Filistin’i gerçekten kurtarmak isteği bir yana, kurtarma gücüne sahip olmayan Tahran, İsrail ile anlaşmazlık yoluyla da olsa iki devletli çözüm yoluna taş koymaya katkıda bulunuyor.  Binyamin Netanyahu hükümeti Filistin devletinin kurulmasını reddediyor ve Batı Şeria ile Gazze'yi ilhak etmeyi amaçlıyor. Mollalar rejimi, Batı Şeria ve Gazze'de kurulacak Filistin devleti projesini engellemede İsrail’in ağırlığına ek ağırlık katıyor. Nitekim İsrail, Filistin devletinin kurulmasının Filistin'de bir İran terör üssü kurma projesi olduğunu iddia etmeye başladı. Netanyahu’ya göre sorun, İran'ın Suriye'den çekilmesinden ve İsrail'in Suriye ordusundan kalan stratejik silahları imha eden hava saldırıları düzenlemesinden ve Tahran adına savaşan örgütlerin zayıflatılmasından sonra bile devam ediyor. Hiçbir şey onun bu tutumunu değiştirmiyor. Oysa Irak’ın nükleer reaktörünü yerle bir eden saldırıyı düzenleyen 69. Filo'ya komuta eden pilotun İngiliz dergisi The Economist’e verdiği röportajda da söylediği gibi İsrail için en büyük tehdit İran değil, Filistinlilerle geçinememek ve birlikte yaşayamamaktır. Çünkü İsrail'in karşı karşıya olduğu asıl zorluk, ‘askeri gücünü stratejik kazanımlara ve barışa dönüştürmektir’, aksi takdirde kan daha uzun yıllar akmaya devam edecektir.

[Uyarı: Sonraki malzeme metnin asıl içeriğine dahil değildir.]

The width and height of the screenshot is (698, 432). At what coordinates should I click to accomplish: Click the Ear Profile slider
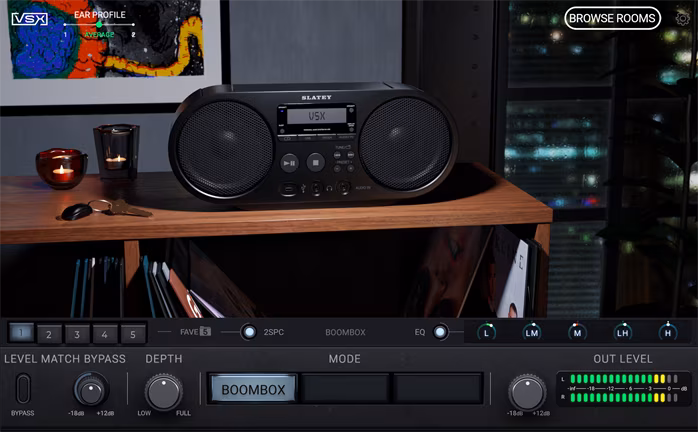click(99, 24)
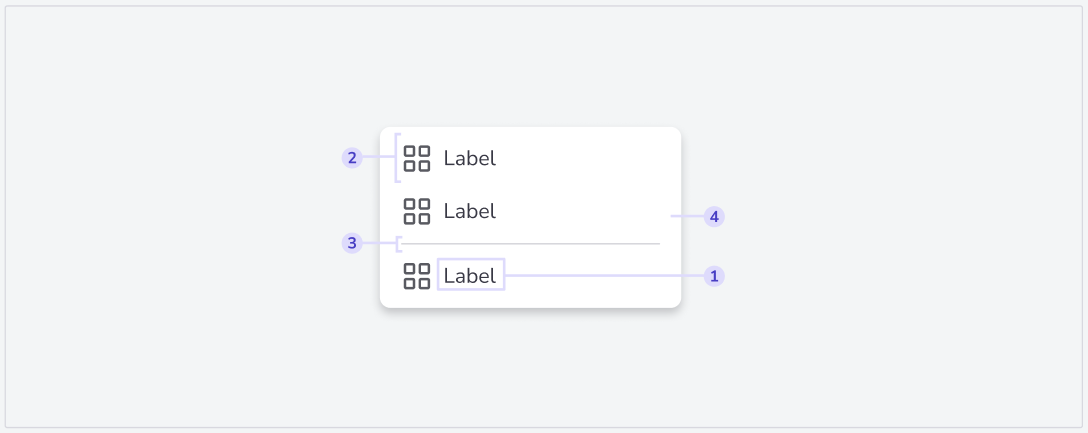
Task: Click empty space right of the first Label
Action: coord(583,158)
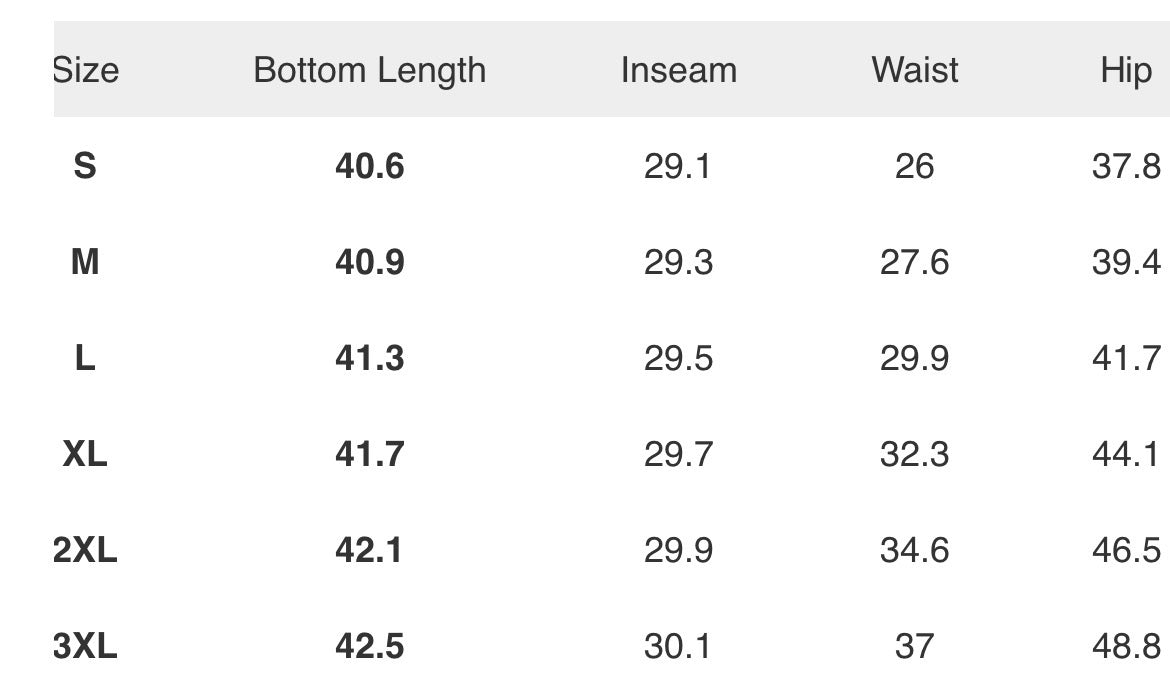Viewport: 1170px width, 690px height.
Task: Select the S size row label
Action: click(x=85, y=166)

Büyük açmaz ikilidir; İran'ın bölgesel projesi, kendi kapasitesinden, Batı ile çatışmasından ve İsrail ile vekiller üzerinden savaşmasından daha büyüktür. Keza İsrail'in bölgesel projesi, Tel Aviv'in ekonomik, askeri ve sosyal olarak taşıyabileceğinden daha büyüktür. Batı ve Doğu'nun İsrail'in aşırılığına ve Filistin devletinin kurulması fırsatının kaçırılmasına yönelik sabrını zorlamaktadır. General Şaron'un dediği gibi, Washington'un hizmetinde olan “yüzen bir uçak gemisi” konumundan çıkıp Amerikan korumasına ihtiyaç duyan İsrail'in yükünü ABD'nin ne kadar süre ve ne ölçüde taşıyacağı da bilinmemektedir. Buradaki ders, herkesin göreceği şekilde duvara asılı olan Amerikalı stratejik analist Anthony Cordesman'ın şu sözüdür: “Savaşlar riskleri ortadan kaldırmakla ilgili değil, riskleri yönetmekle ilgilidir.”

*Bu makale Şarku’l Avsat tarafından Independent Arabia’dan çevrilmiştir.